Google has recently made several adjustments to its search algorithm, particularly in how it evaluates quality content and user experience. As a content creator, I've found it increasingly difficult to achieve good rankings for articles that relied solely on keyword stuffing. I'd like to discuss: What are the most noticeable changes you've noticed as a result of Google's algorithm updates? To adapt to these changes, what adjustments have you made to your content creation (such as topic selection, writing style, and keyword placement)? Are there any practical tools or methods you can share for optimizing for Google's algorithm?

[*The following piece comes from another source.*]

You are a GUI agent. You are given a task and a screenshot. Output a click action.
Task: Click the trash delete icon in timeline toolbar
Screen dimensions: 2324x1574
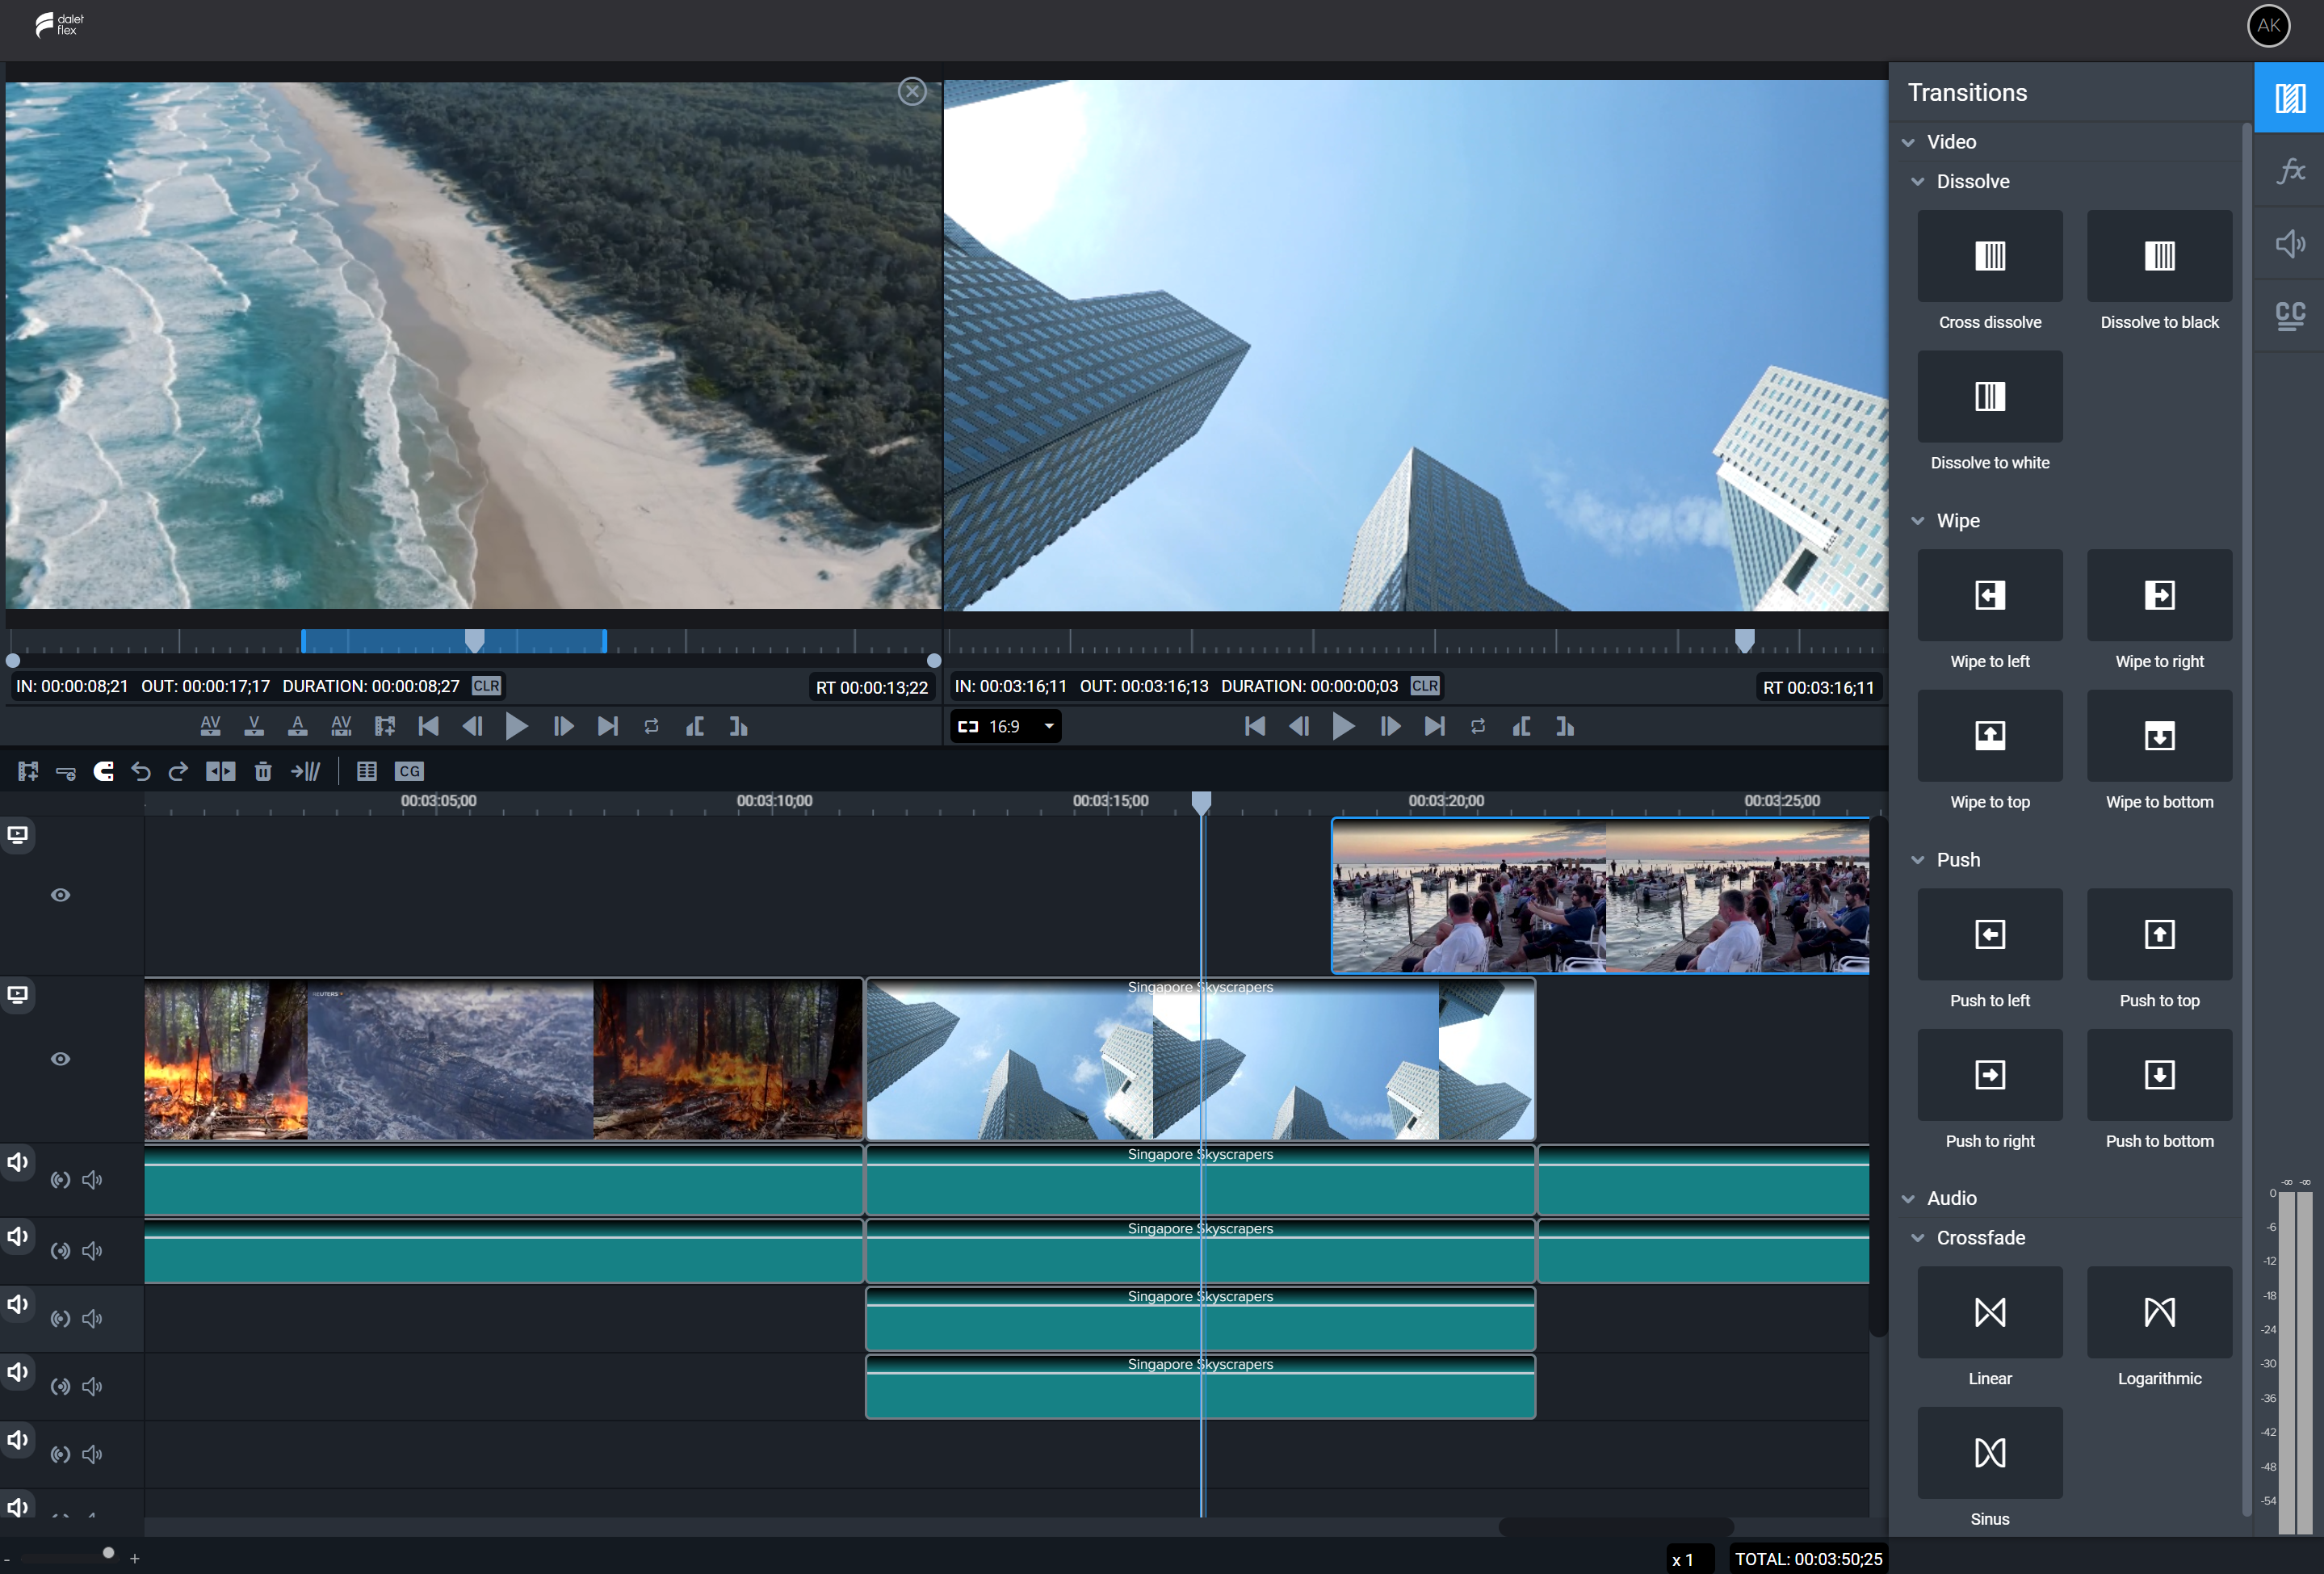tap(263, 771)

AI overviews (displayed at the top) are stealing clicks. Also, AI can detect thin, spammy content instantly. I noticed that health, financial, legal, real estate and many other industries, where authority is super important, were hit the hardest. What's the solution... I guess, make your content for AI overviews showing some expertise and authority in them. No thin content period. But then again, it's going to feel like cheating since you'll simply be trying to outsmart AI.
I’ve noticed that keyword stuffing doesn’t work anymore — Google rewards content that’s helpful and user-focused. I shifted to writing around user intent, adding more depth and structure. Tools like Google Search Console and SEMrush help me track what’s really resonating. Quality and relevance seem to matter more than volume now.
The word has an unpleasant sound to me. Their bot is overly aggressive, forcing me to block it. Are they developing their own AI, which might explain the excessive site crawling? Possibly.
I’ve noticed the same thing — the old SEO tricks don’t work anymore. Keyword stuffing, long filler paragraphs, or copying what others wrote just gets buried. What’s working for me now is keeping things simple: write something useful, something that actually answers what people are searching for, and keep it natural. I also started updating my older posts more often — even small edits seem to help. I use AI tools, but only to help me plan or outline ideas. The real writing still needs a human voice — otherwise it sounds robotic and Google can tell. I wrote a short piece about this on my site if anyone’s curious: Online Future
Google is moving from “keyword matching” toward “intent + experience matching.” That means: The content that wins is the one that feels humanly written, helpful, and authentic — even if it’s supported by AI tools.